→ GIVEN PASSAGE
##########

What to do when unexpected product performance occurs

Q & A with an expert

What to do when unexpected product performance occurs

Q: My chemical did not work. What should I do?

A: This is an unfortunate scenario that most growers have likely dealt with at one time or another. After 30 years working as a chemical manufacturer representative or agrologist, I have found there are new issues every year. So, what should growers do to ensure the maximum effectiveness of their applications, or what to do if a problem arises?

Crop protection manufacturers provide growers with products that are stringently tested and must be registered with the Pest Management Regulatory Agency to meet performance and safety guidelines. These requirements provide a high level of confidence the crop protection products will perform satisfactorily in the field. Growers should remember, however, that there are limitations to every product and 100 per cent control of a pest is unlikely.

These limitations are the source for unexpected product performance. Included in this group are weed size, environmental conditions, resistant weeds and application issues to name a few. My experience indicates growers are adamant about doing the best job possible when using crop protection products. Growers take pride in their fields and their ability to do what’s best with the environmental and crop conditions present. The ability for the product to perform as advertised, however, is bound by these limitations.

##########

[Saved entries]
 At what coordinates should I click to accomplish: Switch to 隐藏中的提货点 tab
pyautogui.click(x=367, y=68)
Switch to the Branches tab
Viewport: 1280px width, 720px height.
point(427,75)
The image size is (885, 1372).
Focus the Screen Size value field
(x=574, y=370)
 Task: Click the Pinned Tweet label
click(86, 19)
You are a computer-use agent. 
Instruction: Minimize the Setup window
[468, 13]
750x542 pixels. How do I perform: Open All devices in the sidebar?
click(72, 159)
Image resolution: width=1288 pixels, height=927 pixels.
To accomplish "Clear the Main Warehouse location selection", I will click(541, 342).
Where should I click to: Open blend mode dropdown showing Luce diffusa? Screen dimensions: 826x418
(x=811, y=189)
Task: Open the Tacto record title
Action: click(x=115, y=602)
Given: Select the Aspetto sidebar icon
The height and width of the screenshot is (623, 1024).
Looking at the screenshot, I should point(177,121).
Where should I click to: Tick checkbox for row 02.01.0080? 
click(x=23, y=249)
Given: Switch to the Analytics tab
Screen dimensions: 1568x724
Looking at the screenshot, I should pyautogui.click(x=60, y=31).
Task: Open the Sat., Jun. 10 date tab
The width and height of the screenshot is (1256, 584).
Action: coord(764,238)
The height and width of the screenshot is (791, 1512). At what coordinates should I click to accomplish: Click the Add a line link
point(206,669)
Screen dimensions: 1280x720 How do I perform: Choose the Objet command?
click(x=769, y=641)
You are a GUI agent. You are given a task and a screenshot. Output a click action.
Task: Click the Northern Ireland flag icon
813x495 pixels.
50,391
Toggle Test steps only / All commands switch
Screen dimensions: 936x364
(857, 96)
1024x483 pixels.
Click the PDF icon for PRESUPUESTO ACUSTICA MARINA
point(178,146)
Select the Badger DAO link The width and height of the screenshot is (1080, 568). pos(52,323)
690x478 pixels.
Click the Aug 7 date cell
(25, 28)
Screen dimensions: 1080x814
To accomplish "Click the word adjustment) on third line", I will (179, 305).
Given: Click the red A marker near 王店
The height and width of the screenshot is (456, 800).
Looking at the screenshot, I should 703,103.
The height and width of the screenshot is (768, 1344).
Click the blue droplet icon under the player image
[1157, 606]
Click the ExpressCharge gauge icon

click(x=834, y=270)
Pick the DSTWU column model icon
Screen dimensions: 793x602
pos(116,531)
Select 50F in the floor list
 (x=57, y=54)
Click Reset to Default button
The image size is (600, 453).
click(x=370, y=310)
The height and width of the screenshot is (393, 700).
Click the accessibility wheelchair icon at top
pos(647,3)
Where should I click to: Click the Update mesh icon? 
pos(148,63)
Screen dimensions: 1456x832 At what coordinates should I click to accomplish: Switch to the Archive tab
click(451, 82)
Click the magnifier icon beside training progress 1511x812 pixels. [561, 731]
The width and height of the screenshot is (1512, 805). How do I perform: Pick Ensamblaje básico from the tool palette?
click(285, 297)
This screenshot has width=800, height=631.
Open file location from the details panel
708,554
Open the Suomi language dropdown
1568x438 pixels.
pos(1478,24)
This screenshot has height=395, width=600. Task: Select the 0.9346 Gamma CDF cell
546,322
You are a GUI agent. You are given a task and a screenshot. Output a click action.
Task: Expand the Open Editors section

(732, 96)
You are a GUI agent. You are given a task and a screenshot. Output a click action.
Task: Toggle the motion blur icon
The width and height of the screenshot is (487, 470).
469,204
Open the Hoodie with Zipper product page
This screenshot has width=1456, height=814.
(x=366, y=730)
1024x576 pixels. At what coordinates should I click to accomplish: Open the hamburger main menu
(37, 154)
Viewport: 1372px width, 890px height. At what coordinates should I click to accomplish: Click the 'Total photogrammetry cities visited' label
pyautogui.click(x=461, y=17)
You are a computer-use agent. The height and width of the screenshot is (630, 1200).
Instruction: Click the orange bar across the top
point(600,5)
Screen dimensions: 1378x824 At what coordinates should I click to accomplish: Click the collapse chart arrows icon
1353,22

##########

→ TASKS TO CARRY OUT
A. Say whether each statement below agrees with the crop protection Q & A, answering yes or no and quoting the deciding words of the Q & A.
(i) The expert has spent 30 years as a chemical manufacturer representative or agrologist.
(ii) Crop protection products must be registered with the Pest Management Regulatory Agency.
(iii) Growers can expect 100 per cent control of a pest.
B. Please return the part of the crop protection Q & A starting with "Q & A with an" and going on through "a problem arises?".
C. Answer these questions from the crop protection Q & A, one answer per line.
(i) How many years has the expert worked as a chemical manufacturer representative or agrologist?
(ii) With which agency must crop protection products be registered?
(iii) Which limitations does the Q & A list as sources of unexpected product performance?

→ ANSWERS BY ITEM
A.
(i) Yes: "After 30 years working as a chemical manufacturer representative or agrologist"
(ii) Yes: "must be registered with the Pest Management Regulatory Agency to meet performance and safety guidelines"
(iii) No: "100 per cent control of a pest is unlikely"

B.
Q & A with an expert

What to do when unexpected product performance occurs

Q: My chemical did not work. What should I do?

A: This is an unfortunate scenario that most growers have likely dealt with at one time or another. After 30 years working as a chemical manufacturer representative or agrologist, I have found there are new issues every year. So, what should growers do to ensure the maximum effectiveness of their applications, or what to do if a problem arises?

C.
(i) 30 years
(ii) The Pest Management Regulatory Agency
(iii) Weed size, environmental conditions, resistant weeds and application issues